“So much scandal is swirling around President Obama that it was hard to spot what must be the biggest strategic error of the week,” the New York Sun opines, “his warning to Prime Minister Cameron that if Britain leaves the European Union it could lose clout in Washington. The story ran in few, if any, places other than the London Financial Times, which featured on page one a picture of Messrs. Cameron and Obama in the Oval Office:
The headline read, “Obama warns Cameron that Britain would lose influence in the US if it pulls out of EU.”
Who in the world came up with that brainstorm? The idea seems to be, as the FT quotes Mr. Obama as articulating it for Mr. Cameron, that Britain’s membership in the EU is “an expression of its influence and its role in the world.” The president advised Mr. Cameron, in public statements yesterday, to try to “fix what’s broken” in the European Union rather than pull out. In context that’s an intervention by Mr. Obama into Britain’s domestic political situation, where a fast-growing political party is challenging Mr. Cameron’s government over the issue of Europe.

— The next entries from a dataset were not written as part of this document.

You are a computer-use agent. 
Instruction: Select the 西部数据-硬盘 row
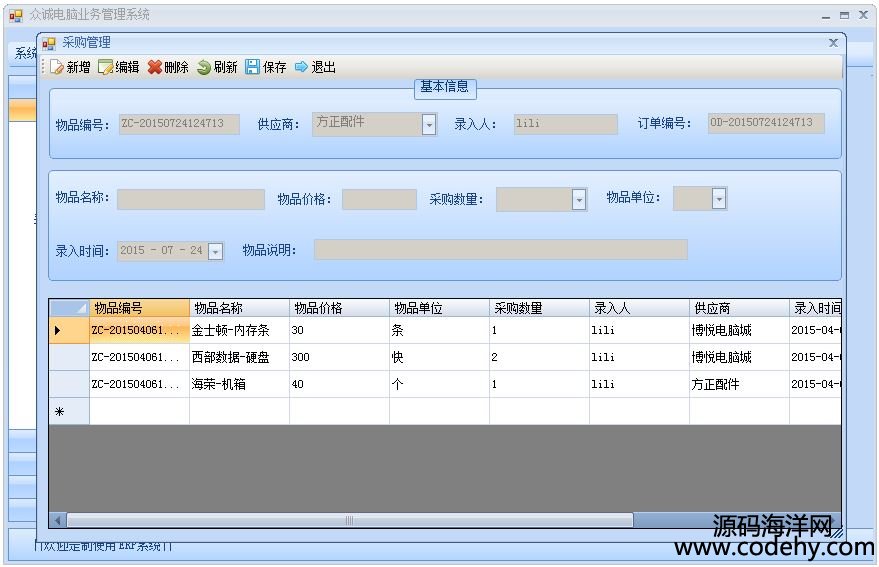point(230,357)
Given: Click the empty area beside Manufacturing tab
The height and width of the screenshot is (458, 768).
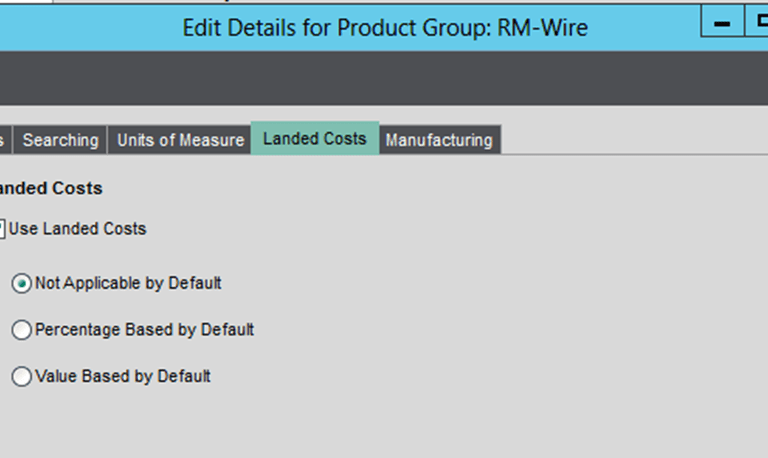Looking at the screenshot, I should (x=634, y=140).
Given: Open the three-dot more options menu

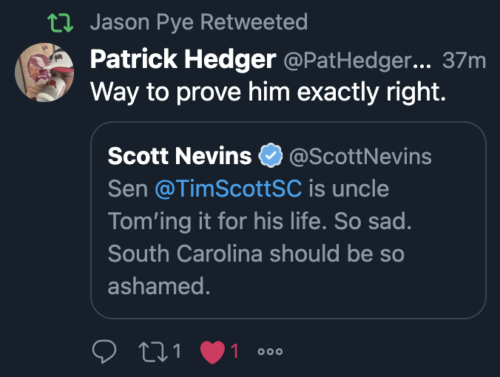Looking at the screenshot, I should point(270,351).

The challenger is the United Kingdom Independence Party. It was founded in 1993 in the wake of the Maastricht Treaty, which led to the creation of the European Union and the Euro. For years a marginal group, with a libertarian streak, UKIP has been surging lately. It has helped box Mr. Cameron in to promising a referendum on whether Britain should stay in the European Union, and if recent polls are an indication, there’s a fair chance that Britons would decide to exit the socialist satrapy that has been set up in the years since Maastricht.

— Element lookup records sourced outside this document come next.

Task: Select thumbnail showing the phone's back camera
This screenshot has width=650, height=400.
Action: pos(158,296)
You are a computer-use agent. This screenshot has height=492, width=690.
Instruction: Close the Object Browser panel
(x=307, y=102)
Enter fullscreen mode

So when did it become American policy to set itself against the British voters? A British exit — known as “Brexit” in British shorthand — ought to be seen as an opportunity for America. These columns have been making this point for some years, urging the idea that an exit of Britain from the EU would present a chance to forge something substantive out of the “special relationship” that Britain and America are supposed to enjoy. It’s a situation that calls for creative thinking in the White House and the State Department.
As James C. Bennett and Iain Murray noted in the Wall Street Journal in 2o11, a savvier president would have offered England a membership in NAFTA, if it departed from the EU.